China opens financial sector to foreign control

China’s financial services sector will be almost entirely open to foreign players in the next five years, China’s deputy finance minister Zhu Guangyao said on Friday.

The new rules, unveiled at a government briefing on Friday, will give global financial companies unprecedented access to the world’s second-largest economy. Today’s announcement follows statements by Chinese authorities on Thursday that restrictions in the country’s banking and financial sector would soon be eased, as Chinese leader Xi Jinping met with US President Trump as part of Trump’s Asia visit.

It marks another step in the gradual integration of China’s economy into global markets.

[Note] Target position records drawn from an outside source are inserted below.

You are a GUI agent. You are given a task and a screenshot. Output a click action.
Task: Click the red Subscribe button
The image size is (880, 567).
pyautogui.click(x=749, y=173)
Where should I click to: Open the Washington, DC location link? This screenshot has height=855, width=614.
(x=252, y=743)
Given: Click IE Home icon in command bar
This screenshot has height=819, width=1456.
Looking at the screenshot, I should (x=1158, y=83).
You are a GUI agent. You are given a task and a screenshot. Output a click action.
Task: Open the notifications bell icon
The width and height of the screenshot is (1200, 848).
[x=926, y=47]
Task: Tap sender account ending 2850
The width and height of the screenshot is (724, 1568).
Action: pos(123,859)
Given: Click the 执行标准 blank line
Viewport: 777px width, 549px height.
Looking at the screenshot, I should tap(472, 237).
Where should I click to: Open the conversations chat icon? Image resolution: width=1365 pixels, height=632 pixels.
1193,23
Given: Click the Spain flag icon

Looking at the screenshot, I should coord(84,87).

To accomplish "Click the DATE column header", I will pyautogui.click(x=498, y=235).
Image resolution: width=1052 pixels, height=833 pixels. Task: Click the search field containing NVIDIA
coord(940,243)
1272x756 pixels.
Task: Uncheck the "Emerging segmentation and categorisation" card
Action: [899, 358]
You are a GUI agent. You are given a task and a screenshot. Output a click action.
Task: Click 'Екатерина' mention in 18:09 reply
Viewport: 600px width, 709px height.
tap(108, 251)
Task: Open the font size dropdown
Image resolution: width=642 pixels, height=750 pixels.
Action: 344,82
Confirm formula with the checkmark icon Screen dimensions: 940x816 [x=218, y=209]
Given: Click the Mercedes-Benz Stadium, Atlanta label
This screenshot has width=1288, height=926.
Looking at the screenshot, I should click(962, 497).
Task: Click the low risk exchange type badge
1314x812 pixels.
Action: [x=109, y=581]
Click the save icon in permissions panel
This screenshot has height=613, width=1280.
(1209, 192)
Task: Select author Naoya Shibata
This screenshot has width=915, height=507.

In June, MSCI said it planned to add 222 China A Large Cap stocks to its Emerging Markets Index starting next year, which is likely to drive capital inflows from international institutional investors.

“The significant opening up in the banking industry, which scrapped the limit in shareholding percentage formerly set at 25 per cent, is above expectation,” said Chen Shujin, chief financial analyst with Huatai Securities in Hong Kong.
Nonetheless, she said that for China’s banking system as a whole the effect would be more limited.
“All Chinese cities have allowed locally incorporated foreign banks to engage in both local and foreign currency business since 2006, but foreign banks’ market share has remained below 2 per cent in China in the past 10 years,” she said.

Prior to Friday’s announcement, other banks had been looking to expand their operations in China. Earlier this year, UBS and Morgan Stanley said they would both increase their shareholding in their Chinese joint ventures to 49 per cent, the maximum previously allowed.